Collected data
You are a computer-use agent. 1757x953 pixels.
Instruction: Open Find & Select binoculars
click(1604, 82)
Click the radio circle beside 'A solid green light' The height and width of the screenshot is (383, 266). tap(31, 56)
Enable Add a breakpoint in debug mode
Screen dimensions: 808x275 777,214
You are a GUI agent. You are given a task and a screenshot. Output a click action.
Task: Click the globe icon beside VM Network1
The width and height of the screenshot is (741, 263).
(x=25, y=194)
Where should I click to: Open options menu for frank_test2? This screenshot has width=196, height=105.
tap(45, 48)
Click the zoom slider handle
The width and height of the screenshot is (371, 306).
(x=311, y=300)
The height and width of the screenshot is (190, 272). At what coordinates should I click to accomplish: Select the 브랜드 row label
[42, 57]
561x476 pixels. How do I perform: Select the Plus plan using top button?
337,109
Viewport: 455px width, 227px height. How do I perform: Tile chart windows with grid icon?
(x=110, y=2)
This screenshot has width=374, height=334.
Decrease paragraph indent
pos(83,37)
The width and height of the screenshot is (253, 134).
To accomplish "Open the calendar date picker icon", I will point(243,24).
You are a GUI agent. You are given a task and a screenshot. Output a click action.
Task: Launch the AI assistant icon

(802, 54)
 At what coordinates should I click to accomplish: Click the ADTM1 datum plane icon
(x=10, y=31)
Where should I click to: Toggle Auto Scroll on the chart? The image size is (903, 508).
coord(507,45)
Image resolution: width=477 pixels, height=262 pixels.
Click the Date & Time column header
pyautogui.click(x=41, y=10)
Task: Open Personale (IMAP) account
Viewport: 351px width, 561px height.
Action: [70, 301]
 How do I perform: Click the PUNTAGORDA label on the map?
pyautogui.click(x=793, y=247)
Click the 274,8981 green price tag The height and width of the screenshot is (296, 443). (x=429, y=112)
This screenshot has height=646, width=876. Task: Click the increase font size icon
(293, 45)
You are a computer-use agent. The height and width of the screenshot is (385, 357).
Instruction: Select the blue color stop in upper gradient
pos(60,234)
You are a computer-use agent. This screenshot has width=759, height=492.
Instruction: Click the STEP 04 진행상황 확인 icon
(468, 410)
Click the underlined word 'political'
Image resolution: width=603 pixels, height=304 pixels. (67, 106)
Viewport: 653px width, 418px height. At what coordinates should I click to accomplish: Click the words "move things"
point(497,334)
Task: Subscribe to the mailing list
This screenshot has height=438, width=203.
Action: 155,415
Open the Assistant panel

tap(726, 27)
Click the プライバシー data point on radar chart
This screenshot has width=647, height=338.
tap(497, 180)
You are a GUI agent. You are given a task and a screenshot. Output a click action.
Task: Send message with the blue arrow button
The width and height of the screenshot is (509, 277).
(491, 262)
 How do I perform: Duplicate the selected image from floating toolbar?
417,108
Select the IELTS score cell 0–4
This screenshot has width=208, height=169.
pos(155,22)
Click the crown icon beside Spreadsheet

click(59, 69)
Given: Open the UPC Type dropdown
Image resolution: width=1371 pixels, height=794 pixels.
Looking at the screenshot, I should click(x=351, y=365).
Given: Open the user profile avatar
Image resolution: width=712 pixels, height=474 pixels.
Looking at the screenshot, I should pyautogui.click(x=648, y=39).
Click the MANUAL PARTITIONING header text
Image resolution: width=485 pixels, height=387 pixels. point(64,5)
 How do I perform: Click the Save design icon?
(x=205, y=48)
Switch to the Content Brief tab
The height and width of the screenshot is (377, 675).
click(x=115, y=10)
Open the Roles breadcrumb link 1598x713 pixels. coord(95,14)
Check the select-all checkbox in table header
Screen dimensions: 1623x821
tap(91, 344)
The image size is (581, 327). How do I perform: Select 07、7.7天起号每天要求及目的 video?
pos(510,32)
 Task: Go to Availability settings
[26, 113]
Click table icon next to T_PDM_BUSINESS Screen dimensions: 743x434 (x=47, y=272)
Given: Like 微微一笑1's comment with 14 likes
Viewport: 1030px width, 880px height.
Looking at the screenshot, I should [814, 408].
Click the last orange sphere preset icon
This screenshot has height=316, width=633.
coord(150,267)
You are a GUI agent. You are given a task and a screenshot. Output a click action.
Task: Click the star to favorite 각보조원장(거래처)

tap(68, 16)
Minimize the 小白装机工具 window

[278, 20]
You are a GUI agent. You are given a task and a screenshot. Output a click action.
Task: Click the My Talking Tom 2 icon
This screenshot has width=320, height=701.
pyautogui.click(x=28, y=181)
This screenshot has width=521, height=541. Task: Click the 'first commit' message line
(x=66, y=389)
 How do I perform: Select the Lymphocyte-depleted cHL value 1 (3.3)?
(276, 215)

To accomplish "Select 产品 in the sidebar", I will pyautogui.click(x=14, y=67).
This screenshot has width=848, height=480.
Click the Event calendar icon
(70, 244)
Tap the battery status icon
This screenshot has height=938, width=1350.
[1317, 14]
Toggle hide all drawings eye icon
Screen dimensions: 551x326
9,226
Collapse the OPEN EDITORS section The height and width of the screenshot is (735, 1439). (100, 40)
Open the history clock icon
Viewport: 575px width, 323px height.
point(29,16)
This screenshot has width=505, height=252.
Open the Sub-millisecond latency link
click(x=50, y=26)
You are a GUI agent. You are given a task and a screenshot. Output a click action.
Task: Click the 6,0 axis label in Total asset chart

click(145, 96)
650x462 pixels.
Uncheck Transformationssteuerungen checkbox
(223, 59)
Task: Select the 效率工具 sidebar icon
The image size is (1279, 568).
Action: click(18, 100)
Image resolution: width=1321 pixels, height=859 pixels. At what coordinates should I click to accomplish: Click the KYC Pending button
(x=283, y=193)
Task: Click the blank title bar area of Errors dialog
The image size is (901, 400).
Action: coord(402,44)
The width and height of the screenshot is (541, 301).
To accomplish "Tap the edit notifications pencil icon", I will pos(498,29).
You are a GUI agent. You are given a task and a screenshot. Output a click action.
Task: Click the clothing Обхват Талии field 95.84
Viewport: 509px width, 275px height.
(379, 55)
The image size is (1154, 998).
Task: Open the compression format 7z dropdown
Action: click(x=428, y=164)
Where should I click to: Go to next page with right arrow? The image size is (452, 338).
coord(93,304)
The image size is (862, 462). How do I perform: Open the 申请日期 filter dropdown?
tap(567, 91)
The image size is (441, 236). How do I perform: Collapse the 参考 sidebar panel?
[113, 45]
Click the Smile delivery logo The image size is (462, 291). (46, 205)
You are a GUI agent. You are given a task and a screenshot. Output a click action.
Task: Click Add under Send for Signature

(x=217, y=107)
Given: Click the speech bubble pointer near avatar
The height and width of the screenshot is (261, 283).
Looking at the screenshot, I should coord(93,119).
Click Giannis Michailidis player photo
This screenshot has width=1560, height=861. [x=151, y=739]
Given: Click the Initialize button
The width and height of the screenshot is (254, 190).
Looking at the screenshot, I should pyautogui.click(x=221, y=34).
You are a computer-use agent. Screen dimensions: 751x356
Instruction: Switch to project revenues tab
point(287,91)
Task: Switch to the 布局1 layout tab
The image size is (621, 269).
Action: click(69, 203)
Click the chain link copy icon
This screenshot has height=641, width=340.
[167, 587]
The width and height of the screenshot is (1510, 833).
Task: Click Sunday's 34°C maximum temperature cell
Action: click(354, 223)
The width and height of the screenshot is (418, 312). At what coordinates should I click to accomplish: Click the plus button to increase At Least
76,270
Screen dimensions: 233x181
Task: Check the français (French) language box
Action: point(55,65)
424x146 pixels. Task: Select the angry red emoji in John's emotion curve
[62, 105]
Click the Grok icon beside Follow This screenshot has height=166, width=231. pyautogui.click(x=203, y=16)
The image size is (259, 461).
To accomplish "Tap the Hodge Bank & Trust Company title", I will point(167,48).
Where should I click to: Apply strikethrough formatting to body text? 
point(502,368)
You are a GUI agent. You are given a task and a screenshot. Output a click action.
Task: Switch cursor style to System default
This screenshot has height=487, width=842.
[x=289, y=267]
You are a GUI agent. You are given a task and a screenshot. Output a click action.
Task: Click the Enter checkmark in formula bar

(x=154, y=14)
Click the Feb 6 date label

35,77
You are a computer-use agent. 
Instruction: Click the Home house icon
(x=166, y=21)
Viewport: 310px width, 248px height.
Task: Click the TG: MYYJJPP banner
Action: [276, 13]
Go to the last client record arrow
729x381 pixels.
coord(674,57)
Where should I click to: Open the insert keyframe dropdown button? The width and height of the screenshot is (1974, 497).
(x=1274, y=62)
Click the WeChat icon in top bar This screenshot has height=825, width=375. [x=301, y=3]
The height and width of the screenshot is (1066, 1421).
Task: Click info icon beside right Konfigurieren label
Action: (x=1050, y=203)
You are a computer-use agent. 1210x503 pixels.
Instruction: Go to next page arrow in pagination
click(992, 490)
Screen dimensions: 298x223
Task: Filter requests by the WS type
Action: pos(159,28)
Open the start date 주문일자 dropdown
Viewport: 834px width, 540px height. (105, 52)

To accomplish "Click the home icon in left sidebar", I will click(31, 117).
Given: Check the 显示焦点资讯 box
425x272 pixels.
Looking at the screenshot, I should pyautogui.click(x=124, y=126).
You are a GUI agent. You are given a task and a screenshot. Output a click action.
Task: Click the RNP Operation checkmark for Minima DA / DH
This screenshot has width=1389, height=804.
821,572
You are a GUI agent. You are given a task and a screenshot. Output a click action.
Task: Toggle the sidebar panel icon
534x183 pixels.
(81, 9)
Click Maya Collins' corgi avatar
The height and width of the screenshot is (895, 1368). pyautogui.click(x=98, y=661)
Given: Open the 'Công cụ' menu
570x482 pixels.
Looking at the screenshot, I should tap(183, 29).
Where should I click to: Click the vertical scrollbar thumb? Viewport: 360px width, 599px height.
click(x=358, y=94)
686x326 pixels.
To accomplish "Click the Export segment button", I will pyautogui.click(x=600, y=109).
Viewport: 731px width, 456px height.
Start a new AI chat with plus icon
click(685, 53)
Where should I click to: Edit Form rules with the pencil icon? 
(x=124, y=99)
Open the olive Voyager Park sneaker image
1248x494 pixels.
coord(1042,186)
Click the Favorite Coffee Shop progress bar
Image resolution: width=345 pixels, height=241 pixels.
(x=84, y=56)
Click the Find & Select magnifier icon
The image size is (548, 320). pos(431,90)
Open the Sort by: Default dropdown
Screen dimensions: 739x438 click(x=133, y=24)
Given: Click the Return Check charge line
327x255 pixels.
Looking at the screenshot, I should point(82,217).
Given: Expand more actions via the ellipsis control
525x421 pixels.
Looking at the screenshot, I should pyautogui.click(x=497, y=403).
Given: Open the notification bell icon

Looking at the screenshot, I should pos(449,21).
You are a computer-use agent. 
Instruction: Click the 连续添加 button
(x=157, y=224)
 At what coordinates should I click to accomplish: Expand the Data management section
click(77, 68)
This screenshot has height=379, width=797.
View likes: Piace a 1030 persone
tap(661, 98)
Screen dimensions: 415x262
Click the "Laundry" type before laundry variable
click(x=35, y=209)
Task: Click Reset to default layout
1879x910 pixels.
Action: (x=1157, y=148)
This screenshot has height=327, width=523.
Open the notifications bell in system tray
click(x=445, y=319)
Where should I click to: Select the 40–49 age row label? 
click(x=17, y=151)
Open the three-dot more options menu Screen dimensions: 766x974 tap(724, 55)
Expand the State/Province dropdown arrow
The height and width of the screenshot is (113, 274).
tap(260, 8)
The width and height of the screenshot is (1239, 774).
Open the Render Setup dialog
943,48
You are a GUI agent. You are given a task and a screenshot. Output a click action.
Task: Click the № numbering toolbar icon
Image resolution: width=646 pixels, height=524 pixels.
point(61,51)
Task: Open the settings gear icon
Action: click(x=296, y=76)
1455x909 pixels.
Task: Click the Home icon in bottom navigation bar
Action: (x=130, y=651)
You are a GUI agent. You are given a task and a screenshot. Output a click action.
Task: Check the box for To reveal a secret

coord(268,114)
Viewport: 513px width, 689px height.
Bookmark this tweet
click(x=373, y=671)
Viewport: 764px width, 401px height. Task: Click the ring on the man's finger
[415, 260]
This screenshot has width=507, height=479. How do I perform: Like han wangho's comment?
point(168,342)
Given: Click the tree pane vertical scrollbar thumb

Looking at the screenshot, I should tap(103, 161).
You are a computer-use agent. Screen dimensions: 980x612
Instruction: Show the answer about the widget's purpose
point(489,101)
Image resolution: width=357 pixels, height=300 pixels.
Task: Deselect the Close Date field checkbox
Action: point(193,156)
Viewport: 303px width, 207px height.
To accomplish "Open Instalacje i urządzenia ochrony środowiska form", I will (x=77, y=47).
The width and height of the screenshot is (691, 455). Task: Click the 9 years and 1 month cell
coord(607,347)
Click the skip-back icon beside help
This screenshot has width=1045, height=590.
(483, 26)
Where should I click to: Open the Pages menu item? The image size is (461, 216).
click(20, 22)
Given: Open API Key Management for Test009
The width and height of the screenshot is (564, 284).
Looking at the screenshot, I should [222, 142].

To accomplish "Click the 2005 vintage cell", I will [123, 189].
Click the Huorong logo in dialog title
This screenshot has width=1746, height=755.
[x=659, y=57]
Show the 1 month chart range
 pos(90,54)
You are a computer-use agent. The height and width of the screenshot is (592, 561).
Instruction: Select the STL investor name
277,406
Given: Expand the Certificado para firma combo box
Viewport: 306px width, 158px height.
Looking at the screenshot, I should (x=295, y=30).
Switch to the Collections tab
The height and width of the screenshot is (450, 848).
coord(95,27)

# WHAT THE TASK REQUIRES:
The answer is the run of lines above from the line containing "Click the WeChat" through the line containing "You are a computer-use agent. 1210x503", copied exactly and alone.

# TASK ANSWER:
Click the WeChat icon in top bar This screenshot has height=825, width=375. [x=301, y=3]
The height and width of the screenshot is (1066, 1421).
Task: Click info icon beside right Konfigurieren label
Action: (x=1050, y=203)
You are a computer-use agent. 1210x503 pixels.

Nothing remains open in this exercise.